Return every one of the items below verbatim, keeping each line as it appears.

════

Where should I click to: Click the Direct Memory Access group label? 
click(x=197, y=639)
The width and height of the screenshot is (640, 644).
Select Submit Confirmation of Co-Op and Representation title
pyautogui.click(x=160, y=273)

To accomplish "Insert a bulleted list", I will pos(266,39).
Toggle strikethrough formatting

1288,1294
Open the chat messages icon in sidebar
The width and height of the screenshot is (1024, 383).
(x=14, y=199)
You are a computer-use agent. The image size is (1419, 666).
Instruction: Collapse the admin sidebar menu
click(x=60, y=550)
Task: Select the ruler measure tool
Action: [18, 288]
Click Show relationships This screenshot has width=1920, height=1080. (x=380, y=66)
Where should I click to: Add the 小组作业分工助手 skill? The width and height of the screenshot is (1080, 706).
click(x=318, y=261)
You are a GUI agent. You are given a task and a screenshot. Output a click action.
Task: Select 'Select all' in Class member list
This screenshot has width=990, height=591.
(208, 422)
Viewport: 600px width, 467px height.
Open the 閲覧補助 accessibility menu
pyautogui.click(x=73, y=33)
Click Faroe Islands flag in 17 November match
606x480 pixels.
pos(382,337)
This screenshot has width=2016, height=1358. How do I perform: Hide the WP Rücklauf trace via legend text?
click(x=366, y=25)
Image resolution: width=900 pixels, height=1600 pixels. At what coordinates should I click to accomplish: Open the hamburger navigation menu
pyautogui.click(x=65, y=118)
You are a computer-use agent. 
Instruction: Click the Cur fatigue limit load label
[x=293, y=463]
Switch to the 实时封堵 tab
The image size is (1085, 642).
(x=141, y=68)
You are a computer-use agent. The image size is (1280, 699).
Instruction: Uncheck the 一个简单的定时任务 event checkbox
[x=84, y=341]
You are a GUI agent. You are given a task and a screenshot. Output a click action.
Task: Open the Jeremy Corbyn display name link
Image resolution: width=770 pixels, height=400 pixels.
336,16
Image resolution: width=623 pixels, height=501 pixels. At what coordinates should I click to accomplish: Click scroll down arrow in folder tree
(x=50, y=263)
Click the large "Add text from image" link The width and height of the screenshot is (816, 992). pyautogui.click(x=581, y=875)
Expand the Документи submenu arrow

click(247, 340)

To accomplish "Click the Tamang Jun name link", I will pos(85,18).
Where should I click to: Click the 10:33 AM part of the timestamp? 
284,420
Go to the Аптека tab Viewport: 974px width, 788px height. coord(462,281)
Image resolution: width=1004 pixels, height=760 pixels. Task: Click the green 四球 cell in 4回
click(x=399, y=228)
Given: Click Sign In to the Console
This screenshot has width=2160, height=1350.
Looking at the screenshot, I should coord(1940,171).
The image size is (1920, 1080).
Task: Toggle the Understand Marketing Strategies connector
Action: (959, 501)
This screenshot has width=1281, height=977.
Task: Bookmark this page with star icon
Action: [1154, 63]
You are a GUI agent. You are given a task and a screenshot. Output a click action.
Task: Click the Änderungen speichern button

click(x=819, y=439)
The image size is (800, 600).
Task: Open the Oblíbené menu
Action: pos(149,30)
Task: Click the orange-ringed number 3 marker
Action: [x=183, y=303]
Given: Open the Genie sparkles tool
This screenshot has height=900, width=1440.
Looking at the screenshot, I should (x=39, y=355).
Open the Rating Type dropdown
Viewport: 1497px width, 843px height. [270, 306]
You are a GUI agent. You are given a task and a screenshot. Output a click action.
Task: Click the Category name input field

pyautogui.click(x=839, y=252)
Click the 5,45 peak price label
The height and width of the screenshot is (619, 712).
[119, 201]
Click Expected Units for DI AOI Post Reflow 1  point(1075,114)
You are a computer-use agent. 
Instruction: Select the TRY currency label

════

[Answer]
Where should I click to: Click the Direct Memory Access group label? 
click(x=197, y=639)
The width and height of the screenshot is (640, 644).
Select Submit Confirmation of Co-Op and Representation title
pyautogui.click(x=160, y=273)

To accomplish "Insert a bulleted list", I will pos(266,39).
Toggle strikethrough formatting

1288,1294
Open the chat messages icon in sidebar
The width and height of the screenshot is (1024, 383).
(x=14, y=199)
You are a computer-use agent. The image size is (1419, 666).
Instruction: Collapse the admin sidebar menu
click(x=60, y=550)
Task: Select the ruler measure tool
Action: [18, 288]
Click Show relationships This screenshot has width=1920, height=1080. (x=380, y=66)
Where should I click to: Add the 小组作业分工助手 skill? The width and height of the screenshot is (1080, 706).
click(x=318, y=261)
You are a GUI agent. You are given a task and a screenshot. Output a click action.
Task: Select 'Select all' in Class member list
This screenshot has width=990, height=591.
(208, 422)
Viewport: 600px width, 467px height.
Open the 閲覧補助 accessibility menu
pyautogui.click(x=73, y=33)
Click Faroe Islands flag in 17 November match
606x480 pixels.
pos(382,337)
This screenshot has width=2016, height=1358. How do I perform: Hide the WP Rücklauf trace via legend text?
click(x=366, y=25)
Image resolution: width=900 pixels, height=1600 pixels. At what coordinates should I click to accomplish: Open the hamburger navigation menu
pyautogui.click(x=65, y=118)
You are a computer-use agent. 
Instruction: Click the Cur fatigue limit load label
[x=293, y=463]
Switch to the 实时封堵 tab
The image size is (1085, 642).
(x=141, y=68)
You are a computer-use agent. The image size is (1280, 699).
Instruction: Uncheck the 一个简单的定时任务 event checkbox
[x=84, y=341]
You are a GUI agent. You are given a task and a screenshot. Output a click action.
Task: Open the Jeremy Corbyn display name link
Image resolution: width=770 pixels, height=400 pixels.
336,16
Image resolution: width=623 pixels, height=501 pixels. At what coordinates should I click to accomplish: Click scroll down arrow in folder tree
(x=50, y=263)
Click the large "Add text from image" link The width and height of the screenshot is (816, 992). pyautogui.click(x=581, y=875)
Expand the Документи submenu arrow

click(247, 340)

To accomplish "Click the Tamang Jun name link", I will pos(85,18).
Where should I click to: Click the 10:33 AM part of the timestamp? 
284,420
Go to the Аптека tab Viewport: 974px width, 788px height. coord(462,281)
Image resolution: width=1004 pixels, height=760 pixels. Task: Click the green 四球 cell in 4回
click(x=399, y=228)
Given: Click Sign In to the Console
This screenshot has width=2160, height=1350.
Looking at the screenshot, I should coord(1940,171).
The image size is (1920, 1080).
Task: Toggle the Understand Marketing Strategies connector
Action: (959, 501)
This screenshot has width=1281, height=977.
Task: Bookmark this page with star icon
Action: [1154, 63]
You are a GUI agent. You are given a task and a screenshot. Output a click action.
Task: Click the Änderungen speichern button

click(x=819, y=439)
The image size is (800, 600).
Task: Open the Oblíbené menu
Action: pos(149,30)
Task: Click the orange-ringed number 3 marker
Action: [x=183, y=303]
Given: Open the Genie sparkles tool
This screenshot has height=900, width=1440.
Looking at the screenshot, I should (x=39, y=355).
Open the Rating Type dropdown
Viewport: 1497px width, 843px height. [270, 306]
You are a GUI agent. You are given a task and a screenshot. Output a click action.
Task: Click the Category name input field

pyautogui.click(x=839, y=252)
Click the 5,45 peak price label
The height and width of the screenshot is (619, 712).
[119, 201]
Click Expected Units for DI AOI Post Reflow 1  point(1075,114)
You are a computer-use agent. 
Instruction: Select the TRY currency label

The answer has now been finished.